*Text provided*:

================

The BioModels step is run following the analysis-core and before UpdateGKCurrent (link needed) in Reactome's quarterly data release. It consists of two parts: (1) running the biomodels-mapper to generate models2pathways.tsv
and then (2) running the code found in this repository to perform database updates. This is a rewrite of add_links_to_biomodels_resource.pl
This tool will insert the cross-references for the BioModels Reference Database into the appropriate pathway instances of the release database.
It will:
- Read the models2pathways.tsv file describing the relationships between Reactome pathways and BioModels identifiers.
- Create a BioModels Reference Database instance (if one does not already exist)
- Create the Database Identifier instances representing the BioModels identifiers and insert them into Pathway instances under the 'crossReference' attribute
## models2pathways.tsv example
BIOMD0000000498 R-HSA-917977 8.191346134722721E-7 https://reactome.org/PathwayBrowser/#/R-HSA-917977 Transferrin endocytosis and recycling IEA Homo sapiens
BIOMD0000000287 R-HSA-69563 6.066213418698396E-6 https://reactome.org/PathwayBrowser/#/R-HSA-69563 p53-Dependent G1 DNA Damage Response IEA Homo sapiens
BIOMD0000000287 R-HSA-2559586 6.066213418698396E-6 https://reactome.org/PathwayBrowser/#/R-HSA-2559586 DNA Damage/Telomere Stress Induced Senescence IEA Homo sapiens
For the purposes of this module, the first two columns are the most important. The first column contains BioModels identifiers, and the second column contains Reactome Pathway identifiers that have have been connected to them by biomodels-mapper. For each line in models2pathways.tsv
, the corresponding Pathway instance in Reactome's relationship database will receive a CrossReference that points to the biomodel identifier. If the biomodel identifier does not already have a database instance, it will be created before being slotted into the Pathway instance as an instance of type DatabaseIdentifier
. All biomodels identifier instances are connected to the sole 'BioModels Database' ReferenceDatabase
object.

================

*Directions*:
Write the next part of the text on Reactome's BioModels release step, starting after its last sentence. None of the items is needed for this.

*Data excerpts*:
================

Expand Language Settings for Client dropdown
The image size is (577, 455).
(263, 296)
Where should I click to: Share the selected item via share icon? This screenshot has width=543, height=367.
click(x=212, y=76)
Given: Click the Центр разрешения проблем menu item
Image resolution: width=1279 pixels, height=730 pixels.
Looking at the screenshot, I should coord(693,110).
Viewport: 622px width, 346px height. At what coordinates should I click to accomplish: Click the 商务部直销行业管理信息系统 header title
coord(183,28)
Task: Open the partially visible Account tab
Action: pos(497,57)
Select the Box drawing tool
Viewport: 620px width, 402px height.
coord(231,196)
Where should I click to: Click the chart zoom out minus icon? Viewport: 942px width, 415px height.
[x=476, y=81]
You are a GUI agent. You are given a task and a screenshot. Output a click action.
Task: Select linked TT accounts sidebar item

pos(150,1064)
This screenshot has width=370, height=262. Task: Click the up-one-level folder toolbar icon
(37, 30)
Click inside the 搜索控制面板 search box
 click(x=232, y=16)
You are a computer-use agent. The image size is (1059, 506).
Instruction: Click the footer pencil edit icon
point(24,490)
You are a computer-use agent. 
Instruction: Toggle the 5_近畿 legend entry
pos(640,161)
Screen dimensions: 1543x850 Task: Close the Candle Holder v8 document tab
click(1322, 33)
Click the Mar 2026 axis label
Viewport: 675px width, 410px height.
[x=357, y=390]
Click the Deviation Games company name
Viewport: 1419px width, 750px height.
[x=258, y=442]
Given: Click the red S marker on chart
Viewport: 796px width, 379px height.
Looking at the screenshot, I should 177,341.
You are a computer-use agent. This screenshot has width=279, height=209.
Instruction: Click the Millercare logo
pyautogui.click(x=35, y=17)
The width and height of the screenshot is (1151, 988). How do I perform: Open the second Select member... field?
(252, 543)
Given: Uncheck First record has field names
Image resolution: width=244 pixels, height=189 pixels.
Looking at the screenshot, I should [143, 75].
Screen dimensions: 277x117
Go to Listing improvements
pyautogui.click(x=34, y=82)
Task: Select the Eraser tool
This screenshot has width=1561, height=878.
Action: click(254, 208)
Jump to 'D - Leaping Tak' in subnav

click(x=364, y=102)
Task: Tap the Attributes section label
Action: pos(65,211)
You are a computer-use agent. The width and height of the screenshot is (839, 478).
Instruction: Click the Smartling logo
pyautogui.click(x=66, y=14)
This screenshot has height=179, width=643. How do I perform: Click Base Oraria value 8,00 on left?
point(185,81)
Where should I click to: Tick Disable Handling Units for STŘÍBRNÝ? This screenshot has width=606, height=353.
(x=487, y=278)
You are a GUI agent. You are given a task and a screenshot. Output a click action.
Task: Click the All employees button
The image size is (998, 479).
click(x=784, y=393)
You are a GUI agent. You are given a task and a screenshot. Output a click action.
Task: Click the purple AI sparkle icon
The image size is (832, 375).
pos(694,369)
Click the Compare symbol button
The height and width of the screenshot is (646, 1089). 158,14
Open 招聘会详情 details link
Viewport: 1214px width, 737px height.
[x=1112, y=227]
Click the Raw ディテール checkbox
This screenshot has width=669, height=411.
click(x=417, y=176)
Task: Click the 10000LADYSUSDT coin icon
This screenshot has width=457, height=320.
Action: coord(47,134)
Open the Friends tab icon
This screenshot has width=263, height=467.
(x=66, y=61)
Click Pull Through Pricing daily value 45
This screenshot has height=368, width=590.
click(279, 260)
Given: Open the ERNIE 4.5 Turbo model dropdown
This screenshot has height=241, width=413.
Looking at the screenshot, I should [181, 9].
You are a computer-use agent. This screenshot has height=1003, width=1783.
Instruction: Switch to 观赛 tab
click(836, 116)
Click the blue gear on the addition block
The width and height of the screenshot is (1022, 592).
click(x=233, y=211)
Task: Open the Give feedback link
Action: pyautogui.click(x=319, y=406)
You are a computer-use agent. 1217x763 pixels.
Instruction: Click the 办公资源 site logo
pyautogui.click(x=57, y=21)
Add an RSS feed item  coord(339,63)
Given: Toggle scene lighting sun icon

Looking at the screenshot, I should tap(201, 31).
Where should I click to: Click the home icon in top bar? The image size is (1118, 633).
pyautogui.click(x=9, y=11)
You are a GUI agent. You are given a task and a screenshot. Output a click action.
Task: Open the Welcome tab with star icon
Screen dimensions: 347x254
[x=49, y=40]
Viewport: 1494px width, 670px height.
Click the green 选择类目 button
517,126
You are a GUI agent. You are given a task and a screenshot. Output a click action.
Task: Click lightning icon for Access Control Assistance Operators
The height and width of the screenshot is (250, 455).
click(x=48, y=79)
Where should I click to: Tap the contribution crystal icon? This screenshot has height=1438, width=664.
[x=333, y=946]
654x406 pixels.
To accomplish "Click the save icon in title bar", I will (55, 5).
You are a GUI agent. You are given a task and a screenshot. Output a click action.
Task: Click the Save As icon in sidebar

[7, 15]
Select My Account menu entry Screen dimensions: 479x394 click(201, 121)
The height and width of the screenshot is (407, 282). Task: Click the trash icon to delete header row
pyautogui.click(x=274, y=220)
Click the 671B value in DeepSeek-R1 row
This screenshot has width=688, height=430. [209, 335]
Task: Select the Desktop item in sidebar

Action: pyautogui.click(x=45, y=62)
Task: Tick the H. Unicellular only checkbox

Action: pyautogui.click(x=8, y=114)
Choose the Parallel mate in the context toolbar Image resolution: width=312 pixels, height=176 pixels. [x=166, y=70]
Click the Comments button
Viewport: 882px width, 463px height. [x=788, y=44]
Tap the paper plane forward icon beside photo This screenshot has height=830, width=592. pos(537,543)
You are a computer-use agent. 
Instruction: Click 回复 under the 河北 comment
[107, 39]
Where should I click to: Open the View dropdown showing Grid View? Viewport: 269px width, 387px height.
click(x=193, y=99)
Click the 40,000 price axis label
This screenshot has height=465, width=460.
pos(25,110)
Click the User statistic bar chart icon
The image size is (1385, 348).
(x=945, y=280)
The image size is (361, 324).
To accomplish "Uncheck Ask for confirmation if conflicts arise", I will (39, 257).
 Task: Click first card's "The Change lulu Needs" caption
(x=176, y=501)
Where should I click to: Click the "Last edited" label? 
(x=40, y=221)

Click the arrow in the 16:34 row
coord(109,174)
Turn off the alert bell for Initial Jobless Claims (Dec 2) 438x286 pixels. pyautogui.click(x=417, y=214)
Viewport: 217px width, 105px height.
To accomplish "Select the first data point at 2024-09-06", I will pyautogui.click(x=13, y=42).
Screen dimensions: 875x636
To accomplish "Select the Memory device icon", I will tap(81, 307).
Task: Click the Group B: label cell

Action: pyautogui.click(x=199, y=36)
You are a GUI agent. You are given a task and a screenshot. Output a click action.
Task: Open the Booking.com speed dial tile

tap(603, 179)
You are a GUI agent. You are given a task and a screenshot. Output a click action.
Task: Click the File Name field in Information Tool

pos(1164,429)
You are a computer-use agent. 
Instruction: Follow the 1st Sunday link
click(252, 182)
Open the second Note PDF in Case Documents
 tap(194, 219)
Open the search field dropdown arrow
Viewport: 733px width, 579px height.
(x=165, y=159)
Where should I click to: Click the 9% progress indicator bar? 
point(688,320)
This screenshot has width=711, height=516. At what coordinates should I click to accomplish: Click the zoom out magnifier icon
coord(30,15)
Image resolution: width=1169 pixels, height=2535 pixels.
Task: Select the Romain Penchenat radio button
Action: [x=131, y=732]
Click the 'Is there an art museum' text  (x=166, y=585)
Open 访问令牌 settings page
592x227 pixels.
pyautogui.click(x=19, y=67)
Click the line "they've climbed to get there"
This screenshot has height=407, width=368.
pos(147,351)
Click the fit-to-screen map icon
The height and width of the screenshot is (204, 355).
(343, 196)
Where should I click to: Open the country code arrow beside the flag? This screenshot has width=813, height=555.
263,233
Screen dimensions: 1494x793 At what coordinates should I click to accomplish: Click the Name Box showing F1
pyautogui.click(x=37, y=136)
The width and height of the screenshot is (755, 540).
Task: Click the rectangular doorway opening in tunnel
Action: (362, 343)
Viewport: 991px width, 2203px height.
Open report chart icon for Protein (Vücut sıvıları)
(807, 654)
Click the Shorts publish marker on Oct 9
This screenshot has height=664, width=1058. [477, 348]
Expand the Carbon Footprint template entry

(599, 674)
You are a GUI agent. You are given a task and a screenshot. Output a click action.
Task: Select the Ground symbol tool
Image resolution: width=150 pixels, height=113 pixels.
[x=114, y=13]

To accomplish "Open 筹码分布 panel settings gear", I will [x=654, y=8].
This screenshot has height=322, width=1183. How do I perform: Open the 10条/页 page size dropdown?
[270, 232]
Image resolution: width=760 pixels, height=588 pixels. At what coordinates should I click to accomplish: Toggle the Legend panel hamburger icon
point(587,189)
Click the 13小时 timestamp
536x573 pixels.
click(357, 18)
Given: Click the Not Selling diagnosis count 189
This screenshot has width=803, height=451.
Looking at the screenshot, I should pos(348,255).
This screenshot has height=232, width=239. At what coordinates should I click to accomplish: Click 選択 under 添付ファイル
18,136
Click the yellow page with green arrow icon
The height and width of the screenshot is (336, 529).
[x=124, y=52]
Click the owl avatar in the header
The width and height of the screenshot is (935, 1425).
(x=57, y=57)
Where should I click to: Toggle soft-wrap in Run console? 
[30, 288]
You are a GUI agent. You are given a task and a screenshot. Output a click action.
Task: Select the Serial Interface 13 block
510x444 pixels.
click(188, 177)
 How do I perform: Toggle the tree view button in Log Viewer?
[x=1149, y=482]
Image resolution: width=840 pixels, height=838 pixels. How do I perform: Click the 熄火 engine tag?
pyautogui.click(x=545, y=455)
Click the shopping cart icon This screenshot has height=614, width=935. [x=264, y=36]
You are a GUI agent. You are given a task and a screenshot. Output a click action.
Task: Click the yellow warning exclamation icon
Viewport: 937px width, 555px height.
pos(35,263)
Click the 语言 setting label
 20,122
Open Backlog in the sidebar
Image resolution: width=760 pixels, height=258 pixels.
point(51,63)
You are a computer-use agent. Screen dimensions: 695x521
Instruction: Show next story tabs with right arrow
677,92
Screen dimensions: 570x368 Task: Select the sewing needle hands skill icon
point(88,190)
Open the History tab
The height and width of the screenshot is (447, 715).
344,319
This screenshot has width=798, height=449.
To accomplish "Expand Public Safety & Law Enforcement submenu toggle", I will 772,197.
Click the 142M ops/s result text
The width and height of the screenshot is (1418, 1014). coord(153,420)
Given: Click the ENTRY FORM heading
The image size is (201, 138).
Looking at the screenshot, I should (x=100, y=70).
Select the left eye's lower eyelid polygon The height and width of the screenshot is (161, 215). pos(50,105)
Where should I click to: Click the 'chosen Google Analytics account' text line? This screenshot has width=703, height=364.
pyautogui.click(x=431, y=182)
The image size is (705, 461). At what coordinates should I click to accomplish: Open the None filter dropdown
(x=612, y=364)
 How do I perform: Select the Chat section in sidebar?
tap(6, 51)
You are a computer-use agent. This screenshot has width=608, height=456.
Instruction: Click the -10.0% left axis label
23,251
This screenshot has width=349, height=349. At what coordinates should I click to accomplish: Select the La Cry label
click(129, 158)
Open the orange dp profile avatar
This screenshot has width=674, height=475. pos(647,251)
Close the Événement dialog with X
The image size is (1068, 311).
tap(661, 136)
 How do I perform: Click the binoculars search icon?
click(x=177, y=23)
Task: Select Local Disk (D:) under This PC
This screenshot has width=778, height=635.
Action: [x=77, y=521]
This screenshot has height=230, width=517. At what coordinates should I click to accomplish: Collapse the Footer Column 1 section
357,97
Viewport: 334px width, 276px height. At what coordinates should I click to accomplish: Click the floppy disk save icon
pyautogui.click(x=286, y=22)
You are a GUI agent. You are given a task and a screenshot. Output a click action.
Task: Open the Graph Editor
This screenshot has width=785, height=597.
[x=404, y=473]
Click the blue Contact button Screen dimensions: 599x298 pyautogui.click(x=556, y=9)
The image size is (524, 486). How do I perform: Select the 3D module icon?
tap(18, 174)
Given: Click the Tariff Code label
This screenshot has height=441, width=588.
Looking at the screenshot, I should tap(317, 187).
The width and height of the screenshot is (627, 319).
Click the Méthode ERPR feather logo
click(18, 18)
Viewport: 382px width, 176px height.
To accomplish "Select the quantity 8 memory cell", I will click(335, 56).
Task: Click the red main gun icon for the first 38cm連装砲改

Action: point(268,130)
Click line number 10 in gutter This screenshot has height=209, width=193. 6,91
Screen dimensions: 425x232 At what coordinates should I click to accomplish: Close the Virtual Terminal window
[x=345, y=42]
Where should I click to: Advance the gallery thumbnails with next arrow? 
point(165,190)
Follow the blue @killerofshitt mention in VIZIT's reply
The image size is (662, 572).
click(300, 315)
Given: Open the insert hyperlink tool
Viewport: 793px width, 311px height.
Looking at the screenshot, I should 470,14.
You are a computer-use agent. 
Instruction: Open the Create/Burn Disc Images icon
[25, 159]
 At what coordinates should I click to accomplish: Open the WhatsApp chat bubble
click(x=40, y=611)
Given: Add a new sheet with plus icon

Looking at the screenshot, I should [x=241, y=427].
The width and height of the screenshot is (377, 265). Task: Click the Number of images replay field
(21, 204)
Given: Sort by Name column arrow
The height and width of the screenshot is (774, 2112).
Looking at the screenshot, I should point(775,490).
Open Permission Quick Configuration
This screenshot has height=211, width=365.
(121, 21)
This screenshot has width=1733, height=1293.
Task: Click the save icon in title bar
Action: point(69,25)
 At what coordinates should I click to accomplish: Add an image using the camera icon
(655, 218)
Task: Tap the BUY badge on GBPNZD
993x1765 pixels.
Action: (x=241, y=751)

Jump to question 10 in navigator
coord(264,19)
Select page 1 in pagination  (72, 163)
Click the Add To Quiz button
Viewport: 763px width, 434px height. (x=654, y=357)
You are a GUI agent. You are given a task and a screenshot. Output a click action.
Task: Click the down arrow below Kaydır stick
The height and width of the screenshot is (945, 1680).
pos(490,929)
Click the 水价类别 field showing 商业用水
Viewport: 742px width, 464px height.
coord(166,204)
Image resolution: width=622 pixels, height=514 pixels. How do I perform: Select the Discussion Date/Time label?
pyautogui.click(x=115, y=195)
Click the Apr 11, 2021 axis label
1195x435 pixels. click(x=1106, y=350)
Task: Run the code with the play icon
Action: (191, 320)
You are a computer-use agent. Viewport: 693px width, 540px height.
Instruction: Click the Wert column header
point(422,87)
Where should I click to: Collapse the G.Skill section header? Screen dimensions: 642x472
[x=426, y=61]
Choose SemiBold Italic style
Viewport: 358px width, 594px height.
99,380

================

*Reply*:
This application will log to a file under ./logs/biomodels-{timestamp}.log
and ./logs/biomodels-{timestamp}.err
for warnings and errors. This file will have the same content as the console (stdout/stderr) except without the log4j prefix.
The configuration file is set up like a typical properties file, containing database adaptor information and the database ID of your person instance:
### Sample configuration file with properties
release.database.host=mySQLHost
release.database.user=mySQLUsername
release.database.password=mySQLPassword
release.database.port=3306
release_current.name=release_current
personId=123456
Once this has been completed and saved somewhere on the server, you should be able to run the biomodels insertion step.
This is a Java application which requries a Java 8+ environment. You will need maven and a full JDK to compile.
To compile the application, run this command:
$ mvn clean package
If this is successful, you should see a JAR file in the target
directory, with a name like biomodels-VERSION_NUMBER-jar-with-dependencies.jar
. This is the file you will run.
For example, for version "1.0-SNAPSHOT", execute this command to run the program:
$ java -jar target/biomodels-1.0-SNAPSHOT.jar ./config.properties path/to/models2pathways.tsv
The biomodels script can take two arguments, the configuration properties filepath and models2pathways.tsv
filepath. If arguments are specified, the first argument must be the properties file and the second the models2pathways.tsv
filepath.
If no properties file is specified as the first argument, the program will look in src/main/resources/ for config.properties. Similarly for models2pathways.tsv, unless otherwise specified it will assume it exists in src/main/resources.
The insertion step generally takes a few minutes. Once it has completed, the simplest way to verify that it ran correctly is through Reactome's Curator Tool. Once you have loaded up the database, first confirm that a 'BioModels Database' instance exists in the ReferenceDatabase
class. This should have been created during the insertion step, if it didn't exist already. By right-clicking on the BioModels Database instance, you are able to 'Display Referrers'. This should bring up a list of DatabaseIdentifier
objects that look like 'BioModels Database:BIOMD########'. Confirm that there are no duplicates in this list and compare the count in this release to the previous release. The numbers should be similar, if not a bit higher for the most recent one.
That is everything that needs to be done for validation! Next up is the UpdateGKCurrent (link needed) step.